小南さん曰く、「よく、釣れている仕掛サイズを聞いて、その1サイズだけを持っていく方がいますが、できれば仕掛のサイズやタイプは複数枚用意しておいた方がイイですね」とのこと。
事前の釣果情報はあくまで“情報”であって、釣行当日のアタリ仕掛は分からないからだそうだ。
確かに、現場でねらう魚のサイズが合わないこともあるだろうし、何かのトラブルで仕掛が切れたりすれば、その瞬間「釣り終了……」となってしまう。自然相手の釣りだけに、仕掛を1サイズだけ持っていくのではなく、予備も含めて複数枚持っておくのがよいだろう。
「具体的には、『5号で釣れてますよ』という情報を得たとすれば、前後の4号と6号も用意。そして、『○○カラー(タイプ)で釣れてますよ』ということであれば、該当のものと違うタイプのものも用意しておくとイイですね。4・5・6号の3サイズと色違い(タイプ違い)を1つずつ用意するとなると、最低でも6枚(各サイズ2枚のうち1枚をカラー違いにする)の仕掛を用意しておけば安心です」と小南さん。
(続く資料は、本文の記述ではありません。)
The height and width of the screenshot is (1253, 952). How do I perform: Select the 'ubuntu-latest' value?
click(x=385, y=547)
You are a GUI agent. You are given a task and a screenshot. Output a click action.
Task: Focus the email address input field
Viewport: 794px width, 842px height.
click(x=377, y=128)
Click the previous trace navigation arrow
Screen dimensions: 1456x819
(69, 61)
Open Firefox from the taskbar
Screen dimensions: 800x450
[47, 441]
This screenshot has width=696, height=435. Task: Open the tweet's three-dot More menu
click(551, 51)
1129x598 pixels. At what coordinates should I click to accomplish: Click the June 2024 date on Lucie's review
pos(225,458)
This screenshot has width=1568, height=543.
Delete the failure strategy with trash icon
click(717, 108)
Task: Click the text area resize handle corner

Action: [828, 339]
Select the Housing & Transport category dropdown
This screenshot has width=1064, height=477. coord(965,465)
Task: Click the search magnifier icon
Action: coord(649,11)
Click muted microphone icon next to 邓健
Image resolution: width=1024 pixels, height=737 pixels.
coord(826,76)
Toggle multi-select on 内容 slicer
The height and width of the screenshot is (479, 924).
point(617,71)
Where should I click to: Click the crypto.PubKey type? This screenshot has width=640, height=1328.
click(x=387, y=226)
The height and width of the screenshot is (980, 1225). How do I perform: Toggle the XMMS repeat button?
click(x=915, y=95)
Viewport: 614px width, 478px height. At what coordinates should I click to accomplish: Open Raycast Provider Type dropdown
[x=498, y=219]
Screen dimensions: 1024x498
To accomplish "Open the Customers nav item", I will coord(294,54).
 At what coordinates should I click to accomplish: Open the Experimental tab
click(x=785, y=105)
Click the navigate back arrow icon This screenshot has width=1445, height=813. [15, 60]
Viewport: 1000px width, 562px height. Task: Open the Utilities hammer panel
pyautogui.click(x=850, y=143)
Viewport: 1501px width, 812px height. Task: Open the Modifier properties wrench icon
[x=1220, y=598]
それぞれのサイズやタイプに予備も持っておけば、少々仕掛枚数はかさばるかもしれないが、より安心で外す(=貧果に終わる)心配もないだろう。
慌てるのはNG!仕掛の引き抜きは慎重に
釣り場に到着して、「既に隣で釣れている!」「時合が始まっている!」という場面に出くわし、タックルや仕掛の準備に焦ったことはないだろうか? そんなときに限って、何かしら小さなミスやトラブルは起きやすいもの…。
仕掛の準備に際しても同様で、慌てるのはNG! パッケージから仕掛を引き抜く(取り外す)ときには注意が必要だ。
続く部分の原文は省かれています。